As for the laser ranging workshop, many thought we should to return to the "workshop" environment. The Science Session at the Washington workshop may have been too long, taking a full day. The content was important to present, but the details may be more appropriately present at an EGS-timeframe session. The presentations from the Science Session at the workshop will be issued as a hardcopy report.

The ILRS AWG has been meeting for two days about every six months. This has been critical to get work going for this group.

Gurtner is thinking of organizing a EUROLAS meeting next year on a specific topic.

Degnan started the meeting with a review of the agenda and current standing of the Governing Board. Noll distributed information packets to attendees. Pearlman reviewed the agenda for the General Assembly on October 11. He stressed the need to address recognition of the services in scientific papers; this issue should be brought to the attention of the IAG governance to make the scientific community generally aware. Gurtner does not think that this can be legislated by the IAG Secretary General. Pearlman says this is not an issue of enforcement but awareness by the scientific community. An SLRMail to make scientists aware of the importance of mentioning the archives could be issued by the CB. ILRS web pages and data centers should be updated to include requests for citation in scientific publications and perhaps even provide the citation.

Action: Issue an SLRMail concerning citation of the ILRS in scientific publications. Update the ILRS website with citation information for authors.

Action: Request Hermann Drewes, the IAG representative on the ILRS Governing GB, to bring the service recognition issue to the attention of the IAG governance.

Working Group Reports

Kunimori reported the status of the Mission Working.
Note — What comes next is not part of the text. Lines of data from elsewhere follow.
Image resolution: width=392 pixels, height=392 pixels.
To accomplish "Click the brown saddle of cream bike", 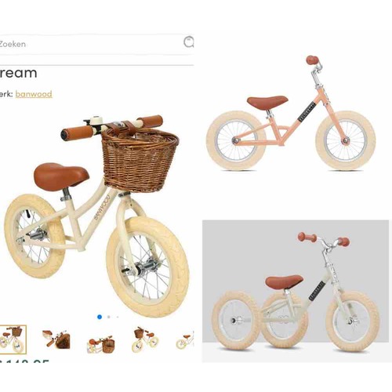I will pyautogui.click(x=61, y=176).
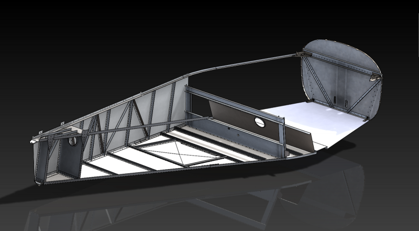Click the bottom keel edge of the fuselage
Image resolution: width=419 pixels, height=231 pixels.
210,167
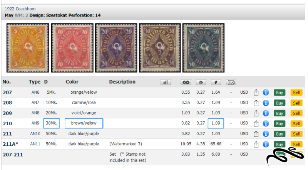308x170 pixels.
Task: Click the dark blue 50 Mark stamp image
Action: point(203,48)
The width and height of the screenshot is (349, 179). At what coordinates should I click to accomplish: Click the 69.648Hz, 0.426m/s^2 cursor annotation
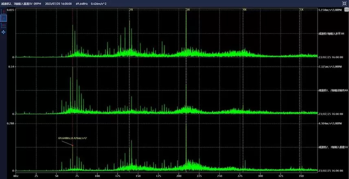click(73, 138)
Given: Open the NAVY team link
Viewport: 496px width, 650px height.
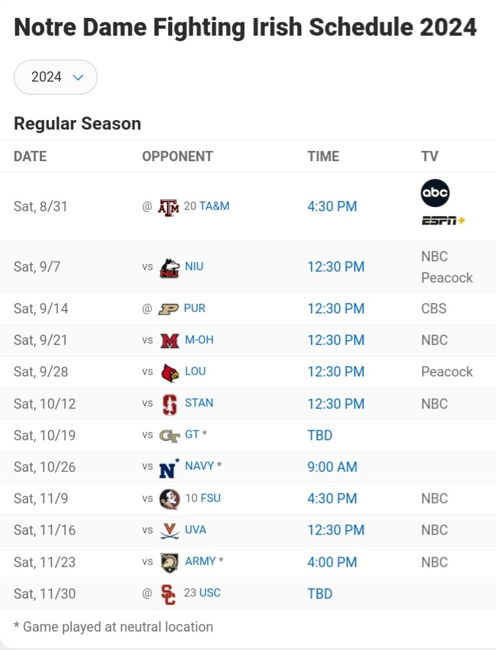Looking at the screenshot, I should point(200,466).
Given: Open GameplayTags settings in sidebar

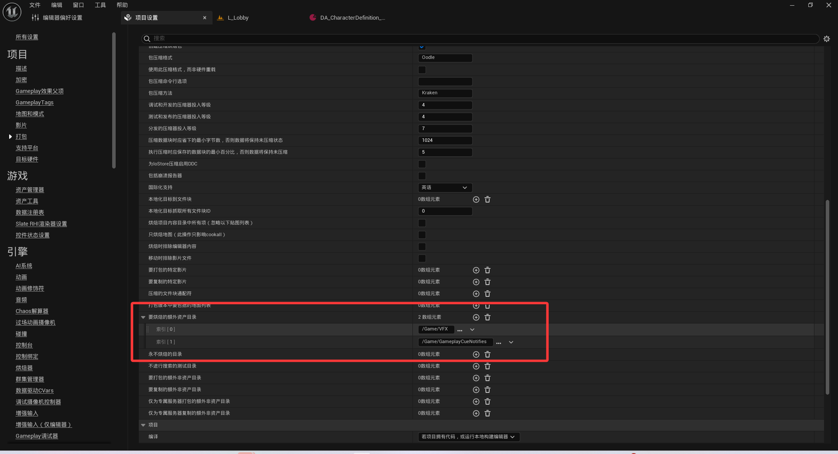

The group met on October 8. The AWG would like to see the increased ETALON (campaign) tracking priority put on a permanent basis. There has been a noticeable drop off in the ETALON tracking level compared to last year, perhaps due perhaps to weather. The CB was requested to ask the stations to make the best effort possible. The LRE campaign last year was not much of a success; only Grasse and Yarragadee were able to get any SLR data. NASDA and CRL have requested another campaign this year, but the Missions Working Group has set some prerequisites that need to be addressed first. The satellite tracking priority list was discussed; dynamic setting of priorities sounds good but is difficult in reality. A study group with representation by the stations and the analysts should be organized to seek a practical method. Both ICESat and ADEOS-2 may have tracking restrictions due to on-board optical sensitivities; the projects need to assess the risk and request a workable operations plan. A request to extend the Reflector campaign has been made by Dr. Parkhomenko. (A report was presented at the laser workshop the following day) Cyrosat (2004), ANDE (2003), GP-B (2003), NPOESS (2013) are all upcoming missions.
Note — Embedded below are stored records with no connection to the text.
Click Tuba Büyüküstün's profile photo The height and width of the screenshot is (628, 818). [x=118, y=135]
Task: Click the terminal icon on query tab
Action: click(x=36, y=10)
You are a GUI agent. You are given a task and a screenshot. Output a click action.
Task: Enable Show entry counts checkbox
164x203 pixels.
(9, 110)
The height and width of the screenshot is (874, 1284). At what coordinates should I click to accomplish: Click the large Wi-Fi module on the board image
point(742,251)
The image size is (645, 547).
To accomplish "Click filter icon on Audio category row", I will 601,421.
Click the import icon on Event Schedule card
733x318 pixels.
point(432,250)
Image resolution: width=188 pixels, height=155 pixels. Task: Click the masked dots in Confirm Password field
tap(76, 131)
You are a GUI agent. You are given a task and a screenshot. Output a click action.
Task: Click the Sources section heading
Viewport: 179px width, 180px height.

Action: Request GB approval for permanent increase of the ETALON-1 and -2 priorities.

Action: Request GB approval for continuation of the Reflector Campaign.
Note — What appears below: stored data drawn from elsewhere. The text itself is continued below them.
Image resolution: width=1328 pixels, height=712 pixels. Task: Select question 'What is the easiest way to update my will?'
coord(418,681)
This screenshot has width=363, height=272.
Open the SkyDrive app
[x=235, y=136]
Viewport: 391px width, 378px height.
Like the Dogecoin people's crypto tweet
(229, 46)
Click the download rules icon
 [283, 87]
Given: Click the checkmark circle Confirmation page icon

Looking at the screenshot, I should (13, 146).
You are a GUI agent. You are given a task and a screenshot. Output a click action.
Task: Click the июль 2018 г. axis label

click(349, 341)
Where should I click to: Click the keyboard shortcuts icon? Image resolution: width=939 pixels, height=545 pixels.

Action: Request GB approval for another LRE tracking campaign following sufficient input from mission contacts.

Seemueller reported on the Data Formats and Procedures Working Group. Riepl will meet later in the week with members of the Refraction Study Group to discuss updating the refraction model to accommodate tracking down to ten degrees, as requested by the analysts. Some stations may require special approvals to track this low. The CB needs to be stricter with station requirements; some rules are being neglected. The Prediction Format Study Group has made progress and will report at the workshop. Data centers have now made provision to accept two-color data. A separate meeting has been scheduled to discuss full-rate format and the inclusion of calibration data in the data flow.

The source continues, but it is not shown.